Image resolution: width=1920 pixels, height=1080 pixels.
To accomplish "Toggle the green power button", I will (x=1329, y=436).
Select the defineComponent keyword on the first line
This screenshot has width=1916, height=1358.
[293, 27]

━━━━━━━━━━━━━━━━━━━━

- [What the task asks]: The entire listing is to be printed once more, word for word.

- [Completed task]:
Image resolution: width=1920 pixels, height=1080 pixels.
To accomplish "Toggle the green power button", I will (x=1329, y=436).
Select the defineComponent keyword on the first line
This screenshot has width=1916, height=1358.
[293, 27]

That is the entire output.